Generally, when we are more confident in the future, we all spend more. Jobs are more plentiful; wages are rising and the outlook for the future is brighter. Even Goldman Sachs says that the American saving’s rate is 4% higher today than it should be given the current strength of the economy. So why is this so?

We know that a high savings rate for the country is a good thing for us. It can protect us from unexpected calamities, and it helps us plan for our future by ensuring our ability to buy the things we will need when we age, both of which are good for us.

Nobody really knows the entire reason for today’s high savings rates, but some have conjectured that it could be a consequence of rising inequality.

If, as the Federal Reserve maintains, 12% of us can’t cover a $400 emergency expense while rich people tend to save a high percentage of their income, perhaps it’s income inequality that’s the cause for these seemingly high numbers. The numbers are higher because savings from the rich skews the numbers upward. The poor among us can’t save anything and the rich are over-saving. This sounds good on paper, but according to The Economist magazine, saving was far higher in the ‘70s and income inequality was far lower. So maybe that’s not the reason.

Economic Insecurity

Maybe it’s because Americans have shunned taking on large amounts of debt, either because they see the evils of high debt (since they saw what high debt did to many people during the 2008 crash) or credit standards are tougher today. Whatever the reason, people are spending more within their means—something our grandfathers and grandmothers would heartily approve of.

I think much of it has to do with economic insecurity. In my profession, many people I speak with are wary of the economic expansion we have seen in the last decade. They are wary of the rise in the stock market and always seem to be waiting for the next shoe to fall. It feels like a tense time out there with many of us worried about so many things. An upcoming highly emotionally charged election and now Coronavirus worries, people feel they just need to stay protected. Maybe we’re just putting money away for a rainy day, but it seems more like a post-traumatic stress disorder to me where people are still psychologically reeling from the last crisis.

At some point, those feelings will dissipate or a new generation that didn’t live through those times will feel differently, but in the meantime, people are still stashing away a lot of cash, investing a lot of it in the bank saving accounts and in safe U.S. Treasuries, and sorry to say, many still don’t understand how they need to also invest in the American economy itself by way of stocks.
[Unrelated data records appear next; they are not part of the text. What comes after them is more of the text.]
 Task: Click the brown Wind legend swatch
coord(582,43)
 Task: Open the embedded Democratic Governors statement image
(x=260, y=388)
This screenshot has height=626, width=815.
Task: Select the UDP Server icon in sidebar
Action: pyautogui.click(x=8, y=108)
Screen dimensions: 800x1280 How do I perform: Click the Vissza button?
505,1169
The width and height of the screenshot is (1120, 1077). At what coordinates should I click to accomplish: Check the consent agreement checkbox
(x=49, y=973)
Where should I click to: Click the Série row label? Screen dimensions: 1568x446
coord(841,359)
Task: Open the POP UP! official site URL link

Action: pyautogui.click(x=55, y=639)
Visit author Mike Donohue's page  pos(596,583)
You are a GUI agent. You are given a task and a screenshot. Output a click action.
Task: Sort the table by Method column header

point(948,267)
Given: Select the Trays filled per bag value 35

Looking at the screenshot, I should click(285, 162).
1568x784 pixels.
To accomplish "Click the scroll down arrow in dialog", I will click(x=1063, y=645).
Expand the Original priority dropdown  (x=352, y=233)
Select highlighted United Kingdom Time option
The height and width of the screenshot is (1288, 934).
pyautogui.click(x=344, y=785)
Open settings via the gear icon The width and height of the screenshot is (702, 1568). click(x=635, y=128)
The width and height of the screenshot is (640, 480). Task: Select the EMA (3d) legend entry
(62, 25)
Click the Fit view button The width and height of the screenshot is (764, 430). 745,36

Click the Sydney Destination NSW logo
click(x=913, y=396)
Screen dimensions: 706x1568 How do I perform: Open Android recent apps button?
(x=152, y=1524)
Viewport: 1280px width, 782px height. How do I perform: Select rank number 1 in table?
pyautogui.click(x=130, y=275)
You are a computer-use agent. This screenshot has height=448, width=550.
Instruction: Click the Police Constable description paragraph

The bottom line, as my father used to say, is “everything in moderation.” Once you take care of the long-term and have enough for short-term emergencies, take the rest of it and spend it! Don’t be afraid to enjoy your life. After all, you only get one life, and it would be a shame to waste it in a constantly swirling world of worry. Someone once said to me that neither your highest dreams or your greatest fears are likely to come true, so many of us just need to take a deep breath and enjoy the one great life we have been given.